3.5. Extraction of Feed Materials and Digesta Samples According to Terrill’s Method

First, three replicates of 20 mg of each feed or digesta material were extracted with 800 µL of acetone/water (7:3, v/v, including 0.1 % ascorbic acid) and 400 µL of diethylether three times according to the method of Terrill et al. [35]. The extraction time was 2 h. The extracts and extraction residues were concentrated, freeze-dried and weighted. Finally, the extracts were dissolved into 1 mL of water.

3.6. Determination of Contents of Soluble and in-Soluble PAs in the Feed and Digesta Samples by BuOH/HCl/Ace Assay

BuOH/HCl/Ace followed the procedure by Grabber et al. [21]. Fresh reagent was prepared daily: 40 mg of ammonium iron(III) sulfate (12H2O) was added to 3.3 mL of water and 5 mL of 12 M HCl. The solution was mixed for 30 min by a magnetic stirrer and after that, 42 mL of butanol and 50 mL of acetone were added. The aliquots of 50 µL of the water- soluble extract with five replicates were freeze-dried and the corresponding aliquots of fat-soluble extract were evaporated into dryness in the fume hood. Then, 1000 µL of the reagent was added to each sample.
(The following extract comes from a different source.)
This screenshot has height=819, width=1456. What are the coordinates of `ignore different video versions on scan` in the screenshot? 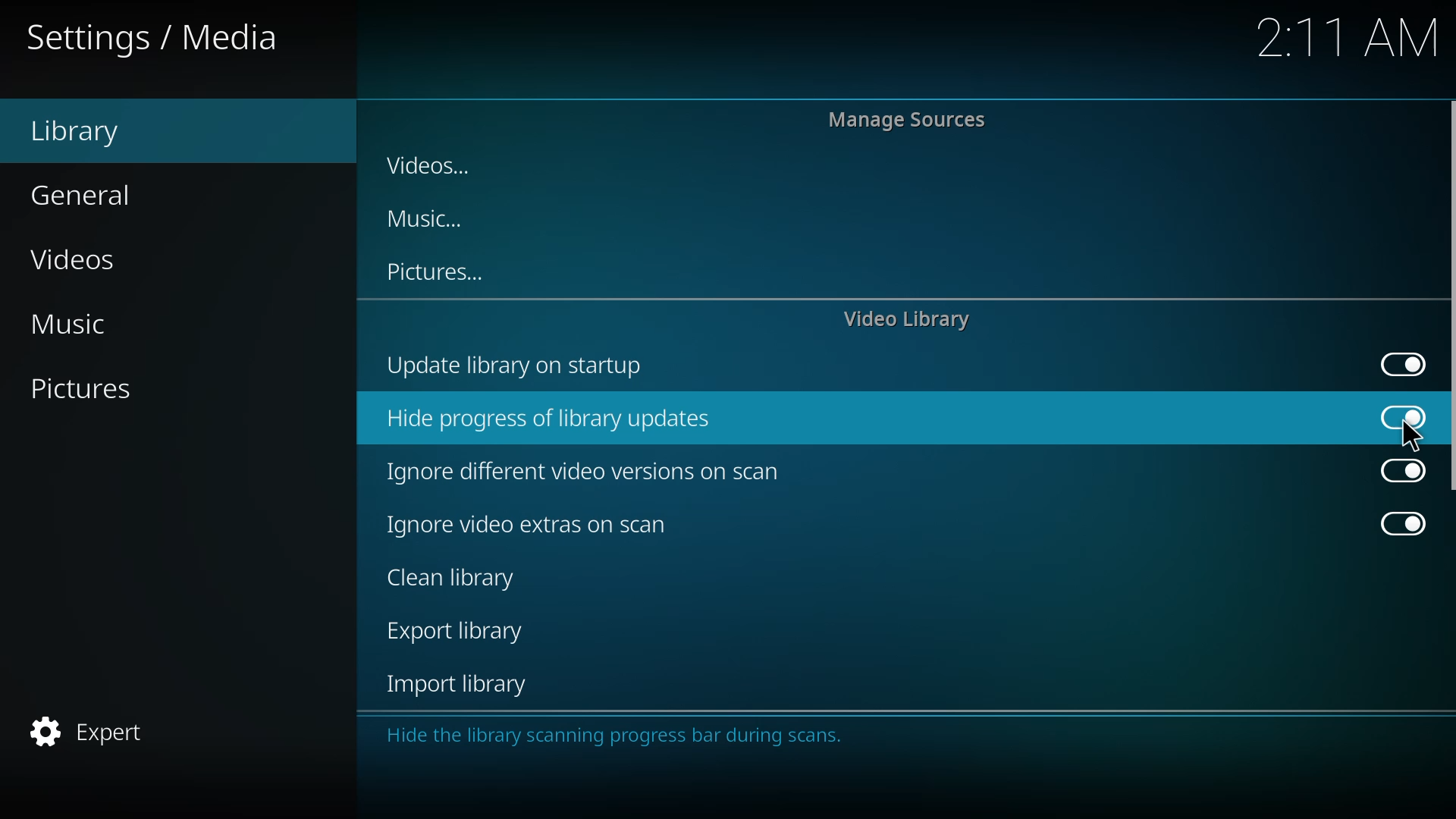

The mixtures were vortexed for 5 min and incubated in an oven at 70 °C for 3 h after which they were let to cool down at room temperature for 1 h. The colorimetric analyses were performed as follows: The aliquots of 200 µL were pipetted to a well-plate and the absorbance was read at 550 nm (VWR, Microplate 96 Well PP Flat). The concentrations of PAs were quantified against purified standard of condensed tannins with a mDP of 4.9 and PC:PD ratio of 99:1. The standard was isolated and purified by Sephadex LH-20 column chromatography from the leaves of Vaccinium vitis-idaea. The extraction residues and the initial plant and digesta materials were analyzed by weighting first five replicate samples of 2 mg. Then, the 1000 µL of the reagent was added to each sample. The mixtures were vortexed for 5 min and incubated in an oven at 70 °C for 3 h after which they were let to cool down at room temperature for 1 h and finally centrifuged (10 min, 14 000 rpm). The colorimetric analyses of the supernatants were performed as described above.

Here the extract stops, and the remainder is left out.